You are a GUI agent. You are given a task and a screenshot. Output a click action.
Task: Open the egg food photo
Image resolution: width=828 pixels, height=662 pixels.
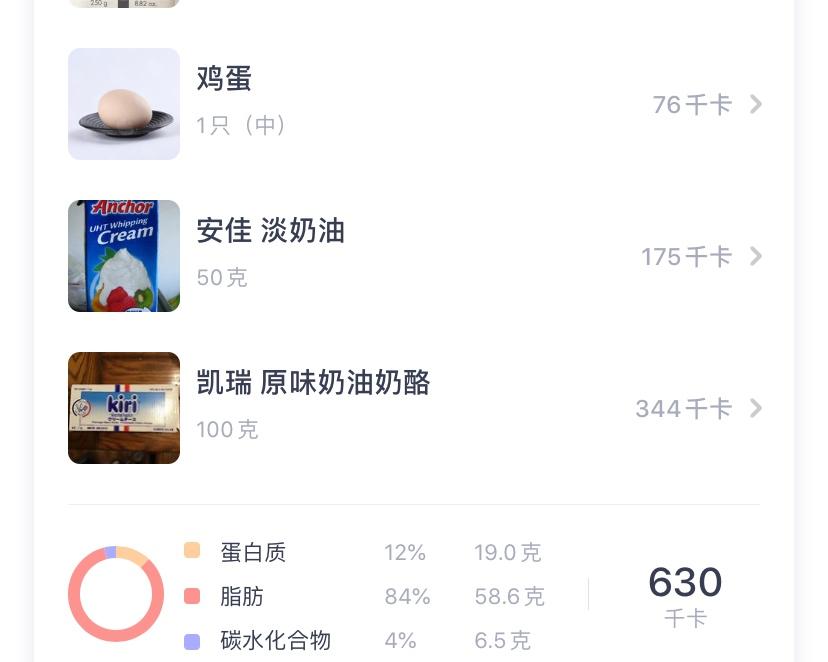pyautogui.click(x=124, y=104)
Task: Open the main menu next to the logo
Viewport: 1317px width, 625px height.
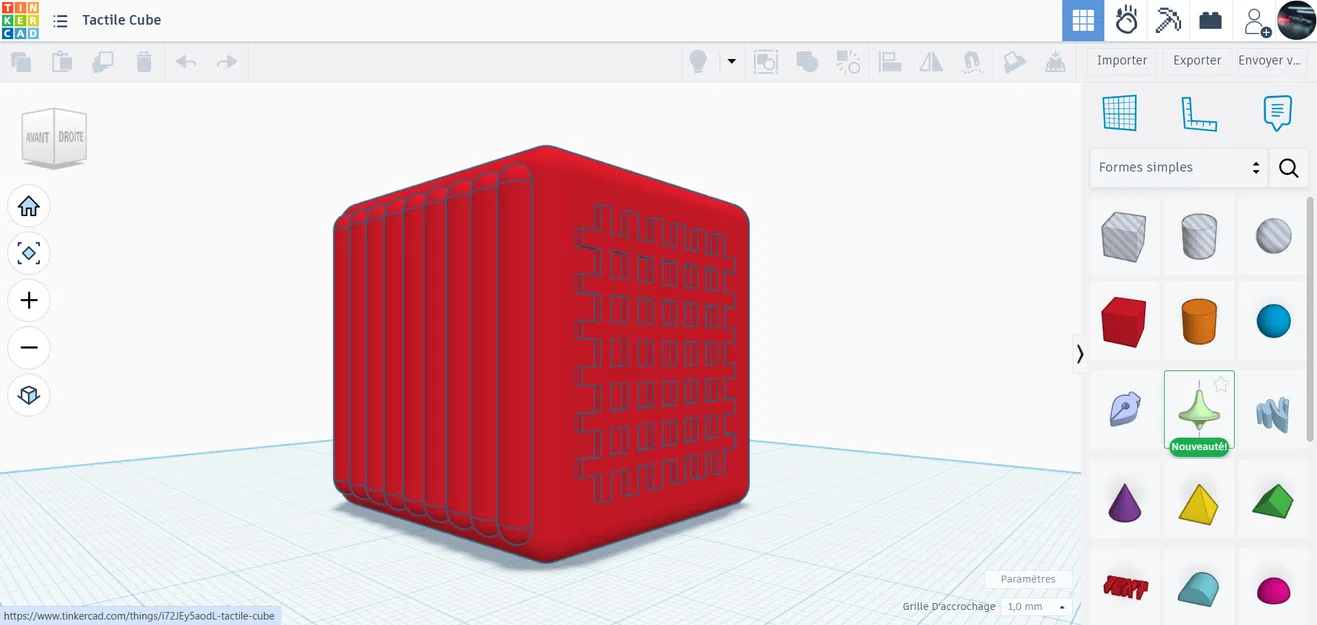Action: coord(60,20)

TASK REQUIREMENTS:
In the listing above, how many of the lines contain the string "Open"? Respond with the number alone.

RESULT OF THE TASK:
2